La invención de la tumba del apóstol
El transcurrir de los siglos —con las invasiones bárbaras e islámica de por medio— cernió sobre la tumba del apóstol un velo de anonimato. Pero Santiago iba a manifestarse cuando la cristiandad hispana más precisaba del favor divino, amenazada como estaba por la pujanza militar de los sarracenos.
Ocurrió a principios del siglo IX. El monje Poio —o Pelayo— observó una luz, al parecer sobrenatural, que surgía de la tierra en un paraje próximo a Padrón: su resplandor formaba una suerte de campus stellae (en latín, campo de estrellas, origen del topónimo Compostela). Puesto al corriente del suceso Teodomiro, obispo de Iria Flavia, quiso verificarlo con sus propios ojos y quedó maravillado ante el prodigio, por lo cual ordenó la inspección detenida del terreno.
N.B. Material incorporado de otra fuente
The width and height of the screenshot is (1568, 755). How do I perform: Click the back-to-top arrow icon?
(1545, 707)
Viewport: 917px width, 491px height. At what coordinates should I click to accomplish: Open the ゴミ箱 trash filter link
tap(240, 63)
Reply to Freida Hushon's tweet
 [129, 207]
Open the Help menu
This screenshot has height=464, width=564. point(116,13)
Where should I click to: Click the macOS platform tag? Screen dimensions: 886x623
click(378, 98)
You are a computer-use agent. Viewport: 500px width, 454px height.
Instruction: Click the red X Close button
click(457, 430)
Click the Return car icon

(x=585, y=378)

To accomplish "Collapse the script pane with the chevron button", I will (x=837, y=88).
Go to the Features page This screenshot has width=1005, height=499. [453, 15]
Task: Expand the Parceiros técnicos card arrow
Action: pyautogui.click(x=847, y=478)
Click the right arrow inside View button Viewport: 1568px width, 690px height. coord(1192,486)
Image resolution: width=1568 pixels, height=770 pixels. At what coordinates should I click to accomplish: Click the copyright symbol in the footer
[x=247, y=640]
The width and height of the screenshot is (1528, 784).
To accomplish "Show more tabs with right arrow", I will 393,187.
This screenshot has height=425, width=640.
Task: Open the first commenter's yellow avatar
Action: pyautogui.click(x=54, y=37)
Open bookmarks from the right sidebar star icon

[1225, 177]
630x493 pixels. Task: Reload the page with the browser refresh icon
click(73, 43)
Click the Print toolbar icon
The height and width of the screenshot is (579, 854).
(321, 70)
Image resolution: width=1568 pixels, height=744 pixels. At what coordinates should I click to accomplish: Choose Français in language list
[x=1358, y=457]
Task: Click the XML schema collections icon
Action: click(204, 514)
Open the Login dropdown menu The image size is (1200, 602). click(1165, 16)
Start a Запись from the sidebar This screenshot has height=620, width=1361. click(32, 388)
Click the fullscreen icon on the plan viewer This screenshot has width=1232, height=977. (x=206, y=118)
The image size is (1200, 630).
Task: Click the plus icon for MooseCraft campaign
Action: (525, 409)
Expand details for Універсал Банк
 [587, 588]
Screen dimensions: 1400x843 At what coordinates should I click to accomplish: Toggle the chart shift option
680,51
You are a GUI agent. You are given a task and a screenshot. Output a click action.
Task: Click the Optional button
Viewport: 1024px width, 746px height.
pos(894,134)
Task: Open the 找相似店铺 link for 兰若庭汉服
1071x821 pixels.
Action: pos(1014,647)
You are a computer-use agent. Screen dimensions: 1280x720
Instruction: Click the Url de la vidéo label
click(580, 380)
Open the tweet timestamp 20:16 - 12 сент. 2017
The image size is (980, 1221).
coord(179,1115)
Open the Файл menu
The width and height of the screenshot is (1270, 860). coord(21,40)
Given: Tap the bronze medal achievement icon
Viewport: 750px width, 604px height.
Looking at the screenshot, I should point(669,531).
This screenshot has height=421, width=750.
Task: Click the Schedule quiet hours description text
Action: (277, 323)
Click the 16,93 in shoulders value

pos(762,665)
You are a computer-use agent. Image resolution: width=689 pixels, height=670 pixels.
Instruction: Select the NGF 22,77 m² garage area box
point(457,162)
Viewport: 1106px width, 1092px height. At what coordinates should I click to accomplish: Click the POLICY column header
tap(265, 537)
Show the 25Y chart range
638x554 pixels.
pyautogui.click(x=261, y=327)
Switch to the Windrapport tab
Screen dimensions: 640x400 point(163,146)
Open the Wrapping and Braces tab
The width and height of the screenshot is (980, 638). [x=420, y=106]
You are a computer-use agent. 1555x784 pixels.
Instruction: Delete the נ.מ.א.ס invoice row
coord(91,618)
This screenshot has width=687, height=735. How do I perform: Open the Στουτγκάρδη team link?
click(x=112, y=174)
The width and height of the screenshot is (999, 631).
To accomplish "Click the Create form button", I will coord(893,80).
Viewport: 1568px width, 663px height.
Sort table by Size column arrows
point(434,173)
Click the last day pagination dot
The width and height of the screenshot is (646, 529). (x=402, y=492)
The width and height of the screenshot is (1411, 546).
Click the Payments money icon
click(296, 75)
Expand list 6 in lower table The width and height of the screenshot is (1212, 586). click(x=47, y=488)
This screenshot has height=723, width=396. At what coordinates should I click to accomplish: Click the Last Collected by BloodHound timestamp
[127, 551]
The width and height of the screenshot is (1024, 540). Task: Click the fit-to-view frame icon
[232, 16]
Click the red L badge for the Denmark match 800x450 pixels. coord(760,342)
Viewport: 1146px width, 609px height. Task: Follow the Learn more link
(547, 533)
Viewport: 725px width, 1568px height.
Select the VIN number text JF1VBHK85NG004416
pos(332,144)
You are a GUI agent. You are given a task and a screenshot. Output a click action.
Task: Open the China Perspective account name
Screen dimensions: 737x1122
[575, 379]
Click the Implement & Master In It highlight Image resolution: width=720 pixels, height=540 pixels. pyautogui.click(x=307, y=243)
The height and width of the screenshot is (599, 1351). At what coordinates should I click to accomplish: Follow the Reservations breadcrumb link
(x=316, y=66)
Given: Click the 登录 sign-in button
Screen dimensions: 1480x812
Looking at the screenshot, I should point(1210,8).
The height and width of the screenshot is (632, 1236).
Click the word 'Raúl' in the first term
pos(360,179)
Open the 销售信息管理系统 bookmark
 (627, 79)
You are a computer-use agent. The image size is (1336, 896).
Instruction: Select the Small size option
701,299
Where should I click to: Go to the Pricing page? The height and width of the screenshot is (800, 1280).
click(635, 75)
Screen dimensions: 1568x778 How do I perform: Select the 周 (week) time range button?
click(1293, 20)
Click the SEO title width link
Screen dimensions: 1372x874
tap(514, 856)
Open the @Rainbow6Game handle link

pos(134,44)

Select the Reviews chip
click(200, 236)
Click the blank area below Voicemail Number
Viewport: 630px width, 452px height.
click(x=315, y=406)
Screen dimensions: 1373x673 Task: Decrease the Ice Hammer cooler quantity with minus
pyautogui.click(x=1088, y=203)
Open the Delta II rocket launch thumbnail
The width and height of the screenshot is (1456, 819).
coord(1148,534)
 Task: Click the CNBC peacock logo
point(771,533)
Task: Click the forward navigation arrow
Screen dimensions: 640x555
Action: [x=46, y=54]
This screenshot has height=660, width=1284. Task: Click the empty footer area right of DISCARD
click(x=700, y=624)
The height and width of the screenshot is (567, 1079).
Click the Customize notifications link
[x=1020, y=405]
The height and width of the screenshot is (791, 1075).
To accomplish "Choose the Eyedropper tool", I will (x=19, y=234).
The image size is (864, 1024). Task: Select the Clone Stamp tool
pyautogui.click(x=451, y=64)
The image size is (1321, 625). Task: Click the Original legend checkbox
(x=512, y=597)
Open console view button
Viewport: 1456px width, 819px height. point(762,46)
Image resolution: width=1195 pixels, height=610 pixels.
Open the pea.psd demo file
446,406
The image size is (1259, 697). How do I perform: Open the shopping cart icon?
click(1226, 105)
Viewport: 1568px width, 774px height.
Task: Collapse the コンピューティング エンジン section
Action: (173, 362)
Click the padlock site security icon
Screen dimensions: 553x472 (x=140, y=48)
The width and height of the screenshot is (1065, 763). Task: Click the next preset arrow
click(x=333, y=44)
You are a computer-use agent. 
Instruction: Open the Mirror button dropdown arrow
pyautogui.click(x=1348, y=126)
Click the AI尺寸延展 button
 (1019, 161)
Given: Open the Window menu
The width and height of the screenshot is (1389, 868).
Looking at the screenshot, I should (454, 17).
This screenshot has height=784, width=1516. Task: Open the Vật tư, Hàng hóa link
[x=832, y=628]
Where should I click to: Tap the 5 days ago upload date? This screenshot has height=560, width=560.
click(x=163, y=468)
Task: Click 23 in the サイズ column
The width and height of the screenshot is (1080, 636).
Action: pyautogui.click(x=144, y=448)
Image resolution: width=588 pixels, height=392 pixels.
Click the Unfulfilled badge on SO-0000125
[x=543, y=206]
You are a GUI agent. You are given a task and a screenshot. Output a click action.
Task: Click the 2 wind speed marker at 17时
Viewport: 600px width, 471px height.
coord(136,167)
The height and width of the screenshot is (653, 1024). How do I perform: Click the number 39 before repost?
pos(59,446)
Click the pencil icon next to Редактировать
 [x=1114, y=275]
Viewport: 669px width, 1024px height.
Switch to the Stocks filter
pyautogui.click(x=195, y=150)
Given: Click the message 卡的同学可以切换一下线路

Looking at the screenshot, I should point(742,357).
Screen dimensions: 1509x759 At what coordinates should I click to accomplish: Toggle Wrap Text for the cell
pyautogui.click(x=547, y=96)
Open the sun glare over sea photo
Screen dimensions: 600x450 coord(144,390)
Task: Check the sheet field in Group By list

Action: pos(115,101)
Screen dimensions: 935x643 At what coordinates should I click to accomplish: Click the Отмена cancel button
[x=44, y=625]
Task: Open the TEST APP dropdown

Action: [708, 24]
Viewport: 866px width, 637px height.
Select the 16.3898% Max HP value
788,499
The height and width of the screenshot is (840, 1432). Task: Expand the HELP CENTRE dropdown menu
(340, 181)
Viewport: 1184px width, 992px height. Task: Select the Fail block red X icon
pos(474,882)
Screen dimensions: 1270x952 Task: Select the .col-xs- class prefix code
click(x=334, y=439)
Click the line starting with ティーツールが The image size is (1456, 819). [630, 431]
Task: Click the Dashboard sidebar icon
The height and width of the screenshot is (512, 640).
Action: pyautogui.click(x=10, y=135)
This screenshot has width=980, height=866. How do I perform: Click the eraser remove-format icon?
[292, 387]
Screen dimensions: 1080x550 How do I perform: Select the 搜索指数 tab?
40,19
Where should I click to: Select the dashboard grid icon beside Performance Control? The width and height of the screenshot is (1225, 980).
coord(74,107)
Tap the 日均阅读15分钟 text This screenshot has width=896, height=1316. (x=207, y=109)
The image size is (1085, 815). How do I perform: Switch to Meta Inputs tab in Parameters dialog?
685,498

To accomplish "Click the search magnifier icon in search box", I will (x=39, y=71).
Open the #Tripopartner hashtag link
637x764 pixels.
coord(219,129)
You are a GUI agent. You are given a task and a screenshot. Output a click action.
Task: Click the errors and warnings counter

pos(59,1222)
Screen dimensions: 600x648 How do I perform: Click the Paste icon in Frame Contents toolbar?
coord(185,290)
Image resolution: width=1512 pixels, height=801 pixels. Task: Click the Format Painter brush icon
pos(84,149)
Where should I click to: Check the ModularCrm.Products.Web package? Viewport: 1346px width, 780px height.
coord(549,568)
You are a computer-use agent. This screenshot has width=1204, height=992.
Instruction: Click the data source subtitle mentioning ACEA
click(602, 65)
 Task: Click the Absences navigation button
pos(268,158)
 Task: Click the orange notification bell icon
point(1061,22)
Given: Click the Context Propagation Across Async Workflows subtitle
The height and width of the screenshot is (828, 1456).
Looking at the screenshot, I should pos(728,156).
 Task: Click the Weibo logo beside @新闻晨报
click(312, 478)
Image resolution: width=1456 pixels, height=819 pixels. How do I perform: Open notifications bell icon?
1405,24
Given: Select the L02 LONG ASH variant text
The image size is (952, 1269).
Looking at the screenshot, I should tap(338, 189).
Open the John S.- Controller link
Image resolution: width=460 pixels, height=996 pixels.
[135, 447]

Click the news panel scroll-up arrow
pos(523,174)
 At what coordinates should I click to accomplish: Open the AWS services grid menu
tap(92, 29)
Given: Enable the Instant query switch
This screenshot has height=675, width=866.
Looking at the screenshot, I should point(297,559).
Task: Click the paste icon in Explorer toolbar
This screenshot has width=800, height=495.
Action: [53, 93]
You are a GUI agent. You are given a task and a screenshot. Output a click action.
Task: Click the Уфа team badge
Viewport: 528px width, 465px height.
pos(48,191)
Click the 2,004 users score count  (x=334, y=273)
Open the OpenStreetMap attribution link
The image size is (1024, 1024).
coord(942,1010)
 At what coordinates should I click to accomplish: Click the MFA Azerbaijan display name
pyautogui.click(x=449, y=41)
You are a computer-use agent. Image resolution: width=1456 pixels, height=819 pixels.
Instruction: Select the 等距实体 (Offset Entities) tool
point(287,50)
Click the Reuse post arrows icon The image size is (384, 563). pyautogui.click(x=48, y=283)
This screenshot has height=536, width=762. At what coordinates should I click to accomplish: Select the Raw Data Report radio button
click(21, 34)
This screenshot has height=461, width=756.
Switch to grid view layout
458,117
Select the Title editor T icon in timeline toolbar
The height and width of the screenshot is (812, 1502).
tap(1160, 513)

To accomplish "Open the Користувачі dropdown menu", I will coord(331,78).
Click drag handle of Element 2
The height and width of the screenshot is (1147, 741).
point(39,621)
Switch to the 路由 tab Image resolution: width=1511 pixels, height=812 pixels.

Los braceros hallaron una pequeña gruta, donde reposaba el arca de mármol que contenía —según su inscripción epigráfica— los despojos del apóstol.
Era el día 25 de julio del año 813.
El furor de los crédulos
La noticia de la aparición de los restos del apóstol se propagó por toda la Cristiandad con velocidad semejante a la de una epidemia (que en esa época, por desgracia, no era suceso extraordinario ni baladí). León III, papa de Roma entre los años 795-816, certificó en su epístola Noscat Vespra Fraternitas la veracidad del hallazgo del cuerpo de Santiago. También se hicieron eco del evento los martirologios de Floro de Lyon y de Adon, obras fechadas en el ecuador del siglo IX. Europa entera —y también el Próximo Oriente, aún poblado entonces por numerosos cristianos— quedó conmocionada ante la magnitud de la noticia.
Para las mentes crédulas de la época se trataba de un suceso formidable: los Santos Lugares de Palestina, donde se había desarrollado la vida de Jesús, estaban en poder de los musulmanes desde 638, pero Dios compensaba la pérdida regalando a sus devotos el cuerpo de uno de los apóstoles del Nazareno (y a la sazón, uno de los principales). Después de épocas oscuras, la Cristiandad volvía a esperanzarse: mientras Carlomagno, coronado emperador por el Papa en el año 800, contenía el empuje de los pueblos bárbaros del oriente y se perfilaba como baluarte inexpugnable frente a los sarracenos, el sepulcro de Santiago adquiría la función de concitar las voluntades de todos los fieles del orbe en la lucha por el triunfo final del Evangelio. En este sentido, la tumba del apóstol supuso para los cristianos el mismo fetiche aglutinador que la piedra negra de La Meca para los musulmanes.
Tampoco debe despreciarse la importancia del culto a las reliquias en el milagroso descubrimiento –u oportuna invención– del cuerpo de Santiago, ni para su conversión en centro de peregrinaje. Según creencia muy extendida hasta el siglo XVIII, y de hecho nunca negada oficialmente por la Iglesia católica, que sigue tolerando este tipo de culto, los vestigios del cuerpo, la ropa u otros aditamentos íntimamente relacionados con Jesús o los santos tenían poderes milagrosos, que los fieles podían atraer en su beneficio mediante la oración y la penitencia.
Con todos estos ingredientes, poco faltaba para que las peregrinaciones a Compostela se convirtieran en uno de los grandes fenómenos de masas de la historia europea.